いざ、メガドレインを試そうとした時、先日のコの話をふと思い出した。わたしはすれちがい通信用のトモチケをスキャンしてみた。
目の前にわたしがいる。
「え?わたし?」
もう一人のわたしは目をまるくして驚く。まだランクが低く、髪型はサイドポニーだが、まぎれもなくわたしだ。
「もしかして、異世界のわたし?」
「そういうことになるね。噂で聞いたんだ。3DSを使えば異世界の自分に会えるって」
「そうなんだ」
そこで、わたしは3DSのソフトを入れ替えた。もう一人のわたしも意図を察して頷く。さすが自分。話が早い。

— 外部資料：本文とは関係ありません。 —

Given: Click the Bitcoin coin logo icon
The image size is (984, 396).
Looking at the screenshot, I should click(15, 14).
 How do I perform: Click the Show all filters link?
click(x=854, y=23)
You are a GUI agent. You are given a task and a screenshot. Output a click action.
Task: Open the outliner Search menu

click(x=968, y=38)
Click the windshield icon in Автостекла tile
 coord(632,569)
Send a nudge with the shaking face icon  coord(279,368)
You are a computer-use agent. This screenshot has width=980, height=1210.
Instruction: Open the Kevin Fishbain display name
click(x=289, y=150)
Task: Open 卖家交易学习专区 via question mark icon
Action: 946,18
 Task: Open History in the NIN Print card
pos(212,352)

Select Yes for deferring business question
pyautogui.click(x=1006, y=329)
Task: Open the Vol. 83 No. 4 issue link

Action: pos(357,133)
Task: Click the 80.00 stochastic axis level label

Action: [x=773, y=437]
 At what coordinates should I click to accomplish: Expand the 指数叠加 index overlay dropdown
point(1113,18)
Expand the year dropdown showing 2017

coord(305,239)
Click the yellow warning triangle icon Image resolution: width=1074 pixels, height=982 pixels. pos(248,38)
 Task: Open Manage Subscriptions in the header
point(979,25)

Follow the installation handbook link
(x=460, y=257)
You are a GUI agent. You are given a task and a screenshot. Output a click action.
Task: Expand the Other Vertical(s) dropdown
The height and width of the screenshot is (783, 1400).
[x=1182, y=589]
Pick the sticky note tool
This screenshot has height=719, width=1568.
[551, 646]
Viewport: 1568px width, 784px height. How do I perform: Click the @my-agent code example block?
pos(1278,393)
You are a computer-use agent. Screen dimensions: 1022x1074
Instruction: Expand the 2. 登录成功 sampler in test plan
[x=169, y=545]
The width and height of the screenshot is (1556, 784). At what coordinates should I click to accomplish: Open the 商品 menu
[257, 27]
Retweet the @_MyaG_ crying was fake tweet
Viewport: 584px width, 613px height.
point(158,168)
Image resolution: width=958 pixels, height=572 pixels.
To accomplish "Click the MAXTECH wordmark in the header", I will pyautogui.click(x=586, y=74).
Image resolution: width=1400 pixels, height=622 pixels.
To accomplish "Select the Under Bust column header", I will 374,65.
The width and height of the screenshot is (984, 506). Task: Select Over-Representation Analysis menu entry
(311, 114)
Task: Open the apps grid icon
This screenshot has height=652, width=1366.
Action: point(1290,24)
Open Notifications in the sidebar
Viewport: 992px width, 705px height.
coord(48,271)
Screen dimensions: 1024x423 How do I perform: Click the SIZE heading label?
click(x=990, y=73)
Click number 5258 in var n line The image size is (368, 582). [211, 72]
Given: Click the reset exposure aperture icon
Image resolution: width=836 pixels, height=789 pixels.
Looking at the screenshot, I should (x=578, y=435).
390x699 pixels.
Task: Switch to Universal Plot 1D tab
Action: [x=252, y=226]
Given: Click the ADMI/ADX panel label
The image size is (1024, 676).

わたし達は前のソフトのすれつがい通信用トモチケをスキャンしてみた。
目の前にわたしがいる。
「え?わたし?」
もう一人のわたしは目をまるくして驚く。普段の髪型の、まぎれもなくわたしだ。
「もしかして、異世界のわたし達?」
リアクションも一緒だ。ちょうどわたしも髪型を変えているので、髪形の違う3人のわたしが向き合っている。
「ははは。本当に異世界のわたし達に会えたね」
「せっかくだから、3人でソロライブ?やろうよ」
「もちろん!」
わたし達は3人のソロライブという訳のわからないことをした。
ライブが終わると、トモチケの効果が切れて、わたし達はそれぞれの世界に戻る。
「楽しかった〜」
「またいつか、やろうね」
そう言い残し、わたし達は帰っていった。わたしはクリスマスライブに備えて髪形を戻した。
そして、久しぶりにわたしはゆうきやれみと待ち合わせた。すでにクリスマス用のステージもできている。
わたし達は予行演習にクリスマスライブと同じライブをしてみた。実は、本番で着たいコーデはあるれれど、まだ入荷していない箇所があるので、今日は手持ちのサンタコーデだ。まぁ、これも気に入っているコーデだから、本番もこれでもいいんだけどね。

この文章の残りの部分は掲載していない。